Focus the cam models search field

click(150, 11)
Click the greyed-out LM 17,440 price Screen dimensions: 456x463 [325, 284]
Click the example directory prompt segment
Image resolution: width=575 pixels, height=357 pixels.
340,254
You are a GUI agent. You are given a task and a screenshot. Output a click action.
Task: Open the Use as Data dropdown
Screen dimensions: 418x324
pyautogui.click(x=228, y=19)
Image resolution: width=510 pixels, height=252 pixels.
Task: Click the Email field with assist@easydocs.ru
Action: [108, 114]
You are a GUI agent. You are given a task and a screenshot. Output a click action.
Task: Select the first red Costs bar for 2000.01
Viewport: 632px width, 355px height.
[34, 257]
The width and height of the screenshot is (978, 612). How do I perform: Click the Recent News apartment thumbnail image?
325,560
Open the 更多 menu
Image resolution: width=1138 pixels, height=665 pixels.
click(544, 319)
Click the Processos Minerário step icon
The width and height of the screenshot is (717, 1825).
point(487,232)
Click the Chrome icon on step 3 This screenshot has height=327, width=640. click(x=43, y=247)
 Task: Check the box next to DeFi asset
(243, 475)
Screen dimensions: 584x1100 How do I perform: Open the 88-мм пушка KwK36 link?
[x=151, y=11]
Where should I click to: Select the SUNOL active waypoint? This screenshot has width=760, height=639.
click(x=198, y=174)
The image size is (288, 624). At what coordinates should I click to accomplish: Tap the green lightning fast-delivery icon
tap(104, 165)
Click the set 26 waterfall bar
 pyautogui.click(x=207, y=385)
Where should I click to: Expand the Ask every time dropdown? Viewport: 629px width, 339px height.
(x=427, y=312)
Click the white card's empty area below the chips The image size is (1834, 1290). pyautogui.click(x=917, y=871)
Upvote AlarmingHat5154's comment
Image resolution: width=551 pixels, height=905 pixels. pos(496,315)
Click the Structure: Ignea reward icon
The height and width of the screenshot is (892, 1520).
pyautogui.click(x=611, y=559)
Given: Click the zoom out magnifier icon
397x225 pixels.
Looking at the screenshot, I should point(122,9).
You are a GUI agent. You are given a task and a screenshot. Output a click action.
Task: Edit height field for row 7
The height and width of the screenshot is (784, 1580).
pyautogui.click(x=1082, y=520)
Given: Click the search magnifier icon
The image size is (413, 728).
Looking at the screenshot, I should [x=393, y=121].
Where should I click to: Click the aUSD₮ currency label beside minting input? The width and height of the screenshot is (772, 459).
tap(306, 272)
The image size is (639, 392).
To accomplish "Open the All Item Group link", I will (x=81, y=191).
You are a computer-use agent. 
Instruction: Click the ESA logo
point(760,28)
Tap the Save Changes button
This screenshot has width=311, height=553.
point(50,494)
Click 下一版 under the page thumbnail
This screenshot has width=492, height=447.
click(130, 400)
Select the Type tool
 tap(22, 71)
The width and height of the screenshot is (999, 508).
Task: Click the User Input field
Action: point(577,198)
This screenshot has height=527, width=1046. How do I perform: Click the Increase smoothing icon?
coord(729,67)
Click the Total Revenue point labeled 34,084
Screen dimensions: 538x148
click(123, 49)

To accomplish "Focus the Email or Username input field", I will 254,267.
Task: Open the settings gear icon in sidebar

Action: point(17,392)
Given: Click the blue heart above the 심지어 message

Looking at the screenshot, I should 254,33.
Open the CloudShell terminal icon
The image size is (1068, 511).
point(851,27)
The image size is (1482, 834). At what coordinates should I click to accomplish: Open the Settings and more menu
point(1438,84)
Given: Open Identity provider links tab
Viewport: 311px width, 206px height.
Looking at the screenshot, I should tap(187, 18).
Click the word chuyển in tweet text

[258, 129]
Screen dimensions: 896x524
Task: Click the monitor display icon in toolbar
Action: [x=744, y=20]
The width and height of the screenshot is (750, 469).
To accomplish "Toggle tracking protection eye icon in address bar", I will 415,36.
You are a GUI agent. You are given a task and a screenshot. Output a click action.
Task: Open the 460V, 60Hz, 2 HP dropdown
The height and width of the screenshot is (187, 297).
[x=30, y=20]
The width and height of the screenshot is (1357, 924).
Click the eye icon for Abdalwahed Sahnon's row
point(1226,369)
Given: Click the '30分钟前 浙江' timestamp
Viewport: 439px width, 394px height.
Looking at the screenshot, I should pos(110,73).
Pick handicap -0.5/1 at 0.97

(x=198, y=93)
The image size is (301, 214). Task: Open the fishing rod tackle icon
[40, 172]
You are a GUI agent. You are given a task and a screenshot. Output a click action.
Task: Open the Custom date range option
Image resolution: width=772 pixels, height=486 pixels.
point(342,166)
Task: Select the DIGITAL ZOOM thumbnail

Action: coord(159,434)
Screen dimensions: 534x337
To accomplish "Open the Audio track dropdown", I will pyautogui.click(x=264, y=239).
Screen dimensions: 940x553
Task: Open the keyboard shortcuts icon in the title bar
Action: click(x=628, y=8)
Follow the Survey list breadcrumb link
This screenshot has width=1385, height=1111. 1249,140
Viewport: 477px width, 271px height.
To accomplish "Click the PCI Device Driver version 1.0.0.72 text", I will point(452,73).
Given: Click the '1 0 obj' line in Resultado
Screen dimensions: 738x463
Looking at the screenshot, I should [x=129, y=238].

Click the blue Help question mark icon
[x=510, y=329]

Problem to solve:
Write the records out once more, word for word.

Answer for this exercise:
Focus the cam models search field

click(150, 11)
Click the greyed-out LM 17,440 price Screen dimensions: 456x463 [325, 284]
Click the example directory prompt segment
Image resolution: width=575 pixels, height=357 pixels.
340,254
You are a GUI agent. You are given a task and a screenshot. Output a click action.
Task: Open the Use as Data dropdown
Screen dimensions: 418x324
pyautogui.click(x=228, y=19)
Image resolution: width=510 pixels, height=252 pixels.
Task: Click the Email field with assist@easydocs.ru
Action: [108, 114]
You are a GUI agent. You are given a task and a screenshot. Output a click action.
Task: Select the first red Costs bar for 2000.01
Viewport: 632px width, 355px height.
[34, 257]
The width and height of the screenshot is (978, 612). How do I perform: Click the Recent News apartment thumbnail image?
325,560
Open the 更多 menu
Image resolution: width=1138 pixels, height=665 pixels.
click(544, 319)
Click the Processos Minerário step icon
The width and height of the screenshot is (717, 1825).
point(487,232)
Click the Chrome icon on step 3 This screenshot has height=327, width=640. click(x=43, y=247)
 Task: Check the box next to DeFi asset
(243, 475)
Screen dimensions: 584x1100 How do I perform: Open the 88-мм пушка KwK36 link?
[x=151, y=11]
Where should I click to: Select the SUNOL active waypoint? This screenshot has width=760, height=639.
click(x=198, y=174)
The image size is (288, 624). At what coordinates should I click to accomplish: Tap the green lightning fast-delivery icon
tap(104, 165)
Click the set 26 waterfall bar
 pyautogui.click(x=207, y=385)
Where should I click to: Expand the Ask every time dropdown? Viewport: 629px width, 339px height.
(x=427, y=312)
Click the white card's empty area below the chips The image size is (1834, 1290). pyautogui.click(x=917, y=871)
Upvote AlarmingHat5154's comment
Image resolution: width=551 pixels, height=905 pixels. pos(496,315)
Click the Structure: Ignea reward icon
The height and width of the screenshot is (892, 1520).
pyautogui.click(x=611, y=559)
Given: Click the zoom out magnifier icon
397x225 pixels.
Looking at the screenshot, I should point(122,9).
You are a GUI agent. You are given a task and a screenshot. Output a click action.
Task: Edit height field for row 7
The height and width of the screenshot is (784, 1580).
pyautogui.click(x=1082, y=520)
Given: Click the search magnifier icon
The image size is (413, 728).
Looking at the screenshot, I should [x=393, y=121].
Where should I click to: Click the aUSD₮ currency label beside minting input? The width and height of the screenshot is (772, 459).
tap(306, 272)
The image size is (639, 392).
To accomplish "Open the All Item Group link", I will (x=81, y=191).
You are a computer-use agent. 
Instruction: Click the ESA logo
point(760,28)
Tap the Save Changes button
This screenshot has width=311, height=553.
point(50,494)
Click 下一版 under the page thumbnail
This screenshot has width=492, height=447.
click(130, 400)
Select the Type tool
 tap(22, 71)
The width and height of the screenshot is (999, 508).
Task: Click the User Input field
Action: point(577,198)
This screenshot has height=527, width=1046. How do I perform: Click the Increase smoothing icon?
coord(729,67)
Click the Total Revenue point labeled 34,084
Screen dimensions: 538x148
click(123, 49)

To accomplish "Focus the Email or Username input field", I will 254,267.
Task: Open the settings gear icon in sidebar

Action: point(17,392)
Given: Click the blue heart above the 심지어 message

Looking at the screenshot, I should 254,33.
Open the CloudShell terminal icon
The image size is (1068, 511).
point(851,27)
The image size is (1482, 834). At what coordinates should I click to accomplish: Open the Settings and more menu
point(1438,84)
Given: Open Identity provider links tab
Viewport: 311px width, 206px height.
Looking at the screenshot, I should tap(187, 18).
Click the word chuyển in tweet text

[258, 129]
Screen dimensions: 896x524
Task: Click the monitor display icon in toolbar
Action: [x=744, y=20]
The width and height of the screenshot is (750, 469).
To accomplish "Toggle tracking protection eye icon in address bar", I will 415,36.
You are a GUI agent. You are given a task and a screenshot. Output a click action.
Task: Open the 460V, 60Hz, 2 HP dropdown
The height and width of the screenshot is (187, 297).
[x=30, y=20]
The width and height of the screenshot is (1357, 924).
Click the eye icon for Abdalwahed Sahnon's row
point(1226,369)
Given: Click the '30分钟前 浙江' timestamp
Viewport: 439px width, 394px height.
Looking at the screenshot, I should pos(110,73).
Pick handicap -0.5/1 at 0.97

(x=198, y=93)
The image size is (301, 214). Task: Open the fishing rod tackle icon
[40, 172]
You are a GUI agent. You are given a task and a screenshot. Output a click action.
Task: Open the Custom date range option
Image resolution: width=772 pixels, height=486 pixels.
point(342,166)
Task: Select the DIGITAL ZOOM thumbnail

Action: coord(159,434)
Screen dimensions: 534x337
To accomplish "Open the Audio track dropdown", I will pyautogui.click(x=264, y=239).
Screen dimensions: 940x553
Task: Open the keyboard shortcuts icon in the title bar
Action: click(x=628, y=8)
Follow the Survey list breadcrumb link
This screenshot has width=1385, height=1111. 1249,140
Viewport: 477px width, 271px height.
To accomplish "Click the PCI Device Driver version 1.0.0.72 text", I will point(452,73).
Given: Click the '1 0 obj' line in Resultado
Screen dimensions: 738x463
Looking at the screenshot, I should [x=129, y=238].

Click the blue Help question mark icon
[x=510, y=329]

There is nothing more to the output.